Administration officials reiterated their position that an interim deal between Iran and six world powers in November 2013 has frozen Iranian nuclear activity in several key respects, including forcing the regime to reduce the size of its stockpile of enriched uranium. They said they are making progress toward a final agreement, even as “real gaps” remain.

“Overall, our assessment remains that we have a credible chance to reach a deal that’s in the best interests of America’s security, as well as that of our allies and partners,” Blinken said.

The goal he said is to reach agreement on core elements by the end of March, with an agreement on technical details by July. The elements would include provisions to cut off Iran’s pathways to obtain fissile material for a nuclear weapon; strict requirements of international access to facilities; and confidence that if Iran broke its commitments, it would take at least one year to produce enough fissile material for a bomb.

Officials said Iran’s economy has been severely hurt by financial, banking, oil and trade sanctions, whose impact was exacerbated by a steep drop in oil prices. “Iran is negotiating with its back against the wall,” said David Cohen, Treasury undersecretary for terrorism and financial intelligence.

Corker said that Iran is “still . . . stiff-arming” nuclear inspectors who are seeking access to Iranian facilities.

It is crucial, Corker said, for Congress to sign off on any final agreement. He said he has consulted international partners, including the French and British. “I have yet to talk to anyone who has said our weighing in would jeopardize the negotiations,” he said.
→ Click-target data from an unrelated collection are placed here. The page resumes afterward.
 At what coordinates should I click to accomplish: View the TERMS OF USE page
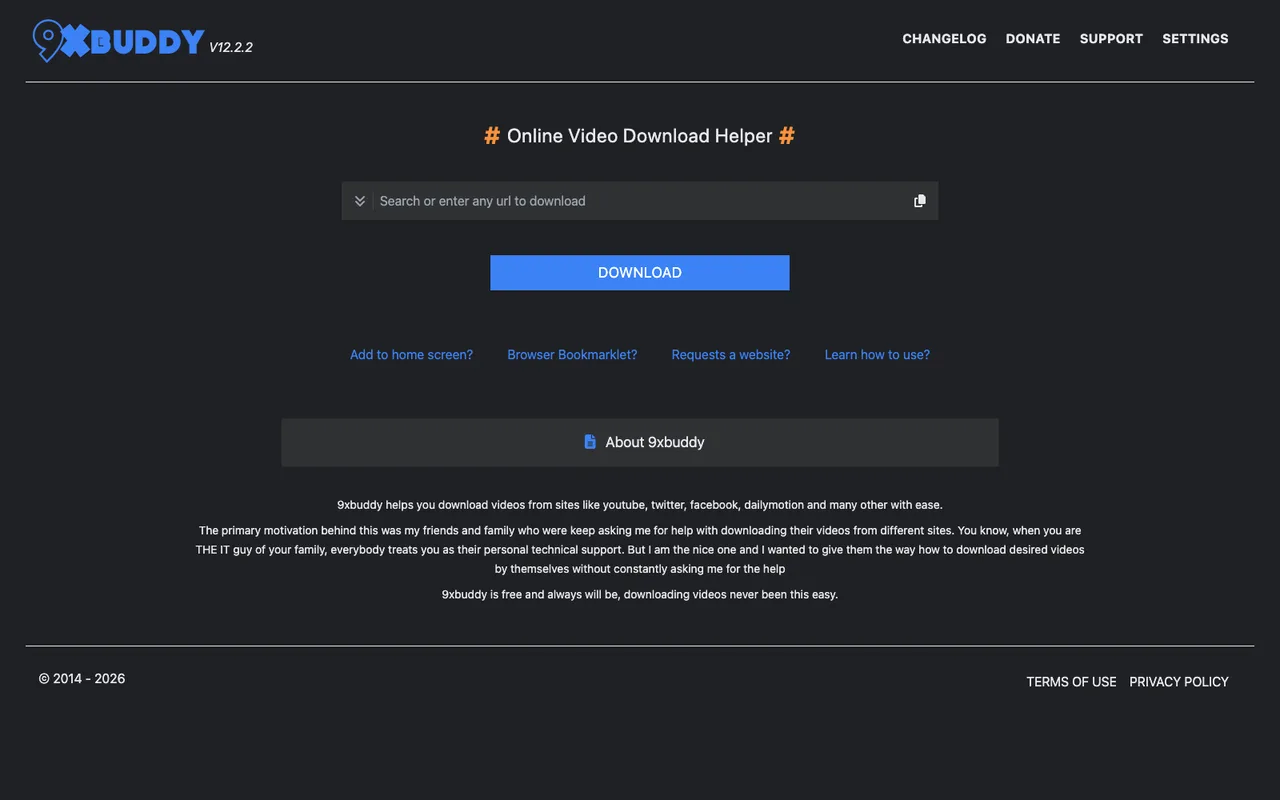tap(1071, 681)
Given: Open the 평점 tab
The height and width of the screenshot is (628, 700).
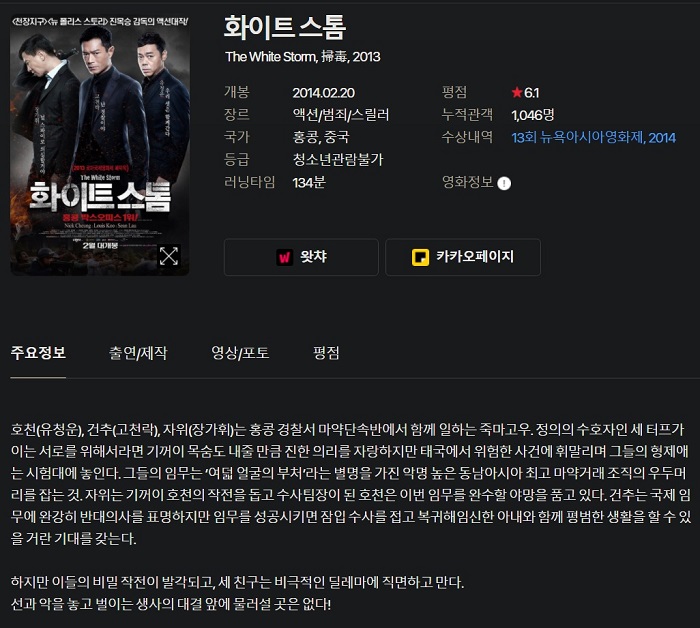Looking at the screenshot, I should point(326,353).
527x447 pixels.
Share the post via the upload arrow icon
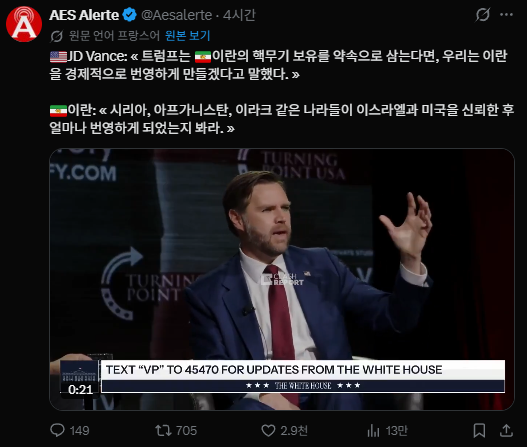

Corker threatened to pull the national security waivers that Congress granted the administration in sanctions legislation, which allow the president to waive sanctions if doing so is important to national security. Such waivers are key to any deal that would involve suspending sanctions at the president’s discretion.

Blinken said the administration’s concern is that Corker’s idea “could set a precedent for future executive branch action” and undermine the “executive prerogatives” to conclude agreements in national security without formal congressional approval.